One day you may want hone in on a specific industry to devote your web design & development services to but until then, read on if you want to refine your design and relationship skills and build your business while keeping the project work interesting.
Diversity Defines Design
The single factor that has refined my web design skills is taking on diverse client projects. My client list includes: food scientists, psychological services, law firms, eye surgeons, career coaches, dentists, health & wellness, interior design, financial technology, acoustics, shipping & logistics—you get the picture.
Design refinement comes from the challenge of capturing an appropriate mood for the site based on what each client’s audience likely expects while visiting their site.
The front end gets much more interesting when you consider the ideal visitor’s frame-of-mind of the website they’re looking for. Anyone with a decent sense of color and composition can put together a website that is pretty on the surface. Yet it’s each business’ needs and goals that offer an opportunity to define the look and feel of the visual design.
For example, you may use fun, even whimsical interactive elements for an interior design website. The same elements for psychological services may not make sense once the individual that is scheduling an appointment is taken into account. Working closely with a diverse client-base will challenge your design skills by creating compassion for each audience.
Now, I realize we’re only building websites here. Lives aren’t on the line. But why not try designing an experience for the visitor that removes ambiguity so that they can get what they came for? Mix a little bit of industry research and website goals with your visual design skills. You’ll refine your design sensibilities while pleasing your clients – which will also keep it interesting for you.
Listen, Interact & Decide
While you’re listening to what your client wants at the outset of a project you’ll also learn another valuable bit of information—that being, how easy to work with or annoying you find the client to be. In most cases, you’re interacting with anywhere from one to three people while managing a project.

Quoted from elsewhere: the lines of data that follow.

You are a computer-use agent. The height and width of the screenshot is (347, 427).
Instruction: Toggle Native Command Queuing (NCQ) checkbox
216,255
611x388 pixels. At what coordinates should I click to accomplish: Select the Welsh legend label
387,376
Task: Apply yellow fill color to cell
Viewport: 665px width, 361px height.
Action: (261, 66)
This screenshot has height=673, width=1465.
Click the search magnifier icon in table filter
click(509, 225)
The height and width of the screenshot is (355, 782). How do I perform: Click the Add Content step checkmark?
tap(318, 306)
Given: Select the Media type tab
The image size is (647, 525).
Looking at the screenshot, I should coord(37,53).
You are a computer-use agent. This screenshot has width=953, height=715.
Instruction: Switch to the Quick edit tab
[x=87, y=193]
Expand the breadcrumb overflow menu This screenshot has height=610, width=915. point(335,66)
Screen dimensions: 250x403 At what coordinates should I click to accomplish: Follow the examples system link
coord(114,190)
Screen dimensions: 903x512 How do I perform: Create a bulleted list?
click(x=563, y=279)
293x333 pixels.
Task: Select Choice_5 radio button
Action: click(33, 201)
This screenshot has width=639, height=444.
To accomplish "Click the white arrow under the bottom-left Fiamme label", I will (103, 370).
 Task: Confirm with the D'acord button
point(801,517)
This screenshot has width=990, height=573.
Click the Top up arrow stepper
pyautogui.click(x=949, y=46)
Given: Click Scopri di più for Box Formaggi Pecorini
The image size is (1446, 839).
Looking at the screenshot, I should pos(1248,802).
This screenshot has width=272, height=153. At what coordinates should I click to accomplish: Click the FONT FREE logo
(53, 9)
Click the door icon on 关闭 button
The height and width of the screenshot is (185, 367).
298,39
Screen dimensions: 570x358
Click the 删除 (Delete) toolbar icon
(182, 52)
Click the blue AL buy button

Usually one point person and then a couple additional people along the way for Q & A sessions. Throughout the project you get a feel for the company, expectations and how reasonable the team is when problems arise that may change the project direction or deadline.
This is where building your web design business comes into play. If you and your client are aligned on most cases and they’ve been flexible when issues arose during the project or, you just liked their vibe – you may want to begin thinking about how you can add more value to their company with your services post launch. If it’s been a bumpy road and you’ve had to do a lot of hand-holding along the way you may want to launch and move on.
Even if you’re just starting out and money is tight, I find that continuing business relationships only for the money, adds unnecessary stress as you dread each email request that comes in.
Don’t be locked in with continued services for a client you don’t like working with. Instead, move on and make room for the next good opportunity. I recall learning at a young age that most people will spend the waking hours of their lives with clients and coworkers. This had a profound effect on me. Whenever able, I’ve put myself in a position to choose who I work with and who I provide services for.
If you take the time to understand your client’s industry and business goals and you design with them in mind, you’ll refine your craft, feel confident about your work, build solid business relationships, and happily say ‘’sayonara!” to relationships that don’t serve you.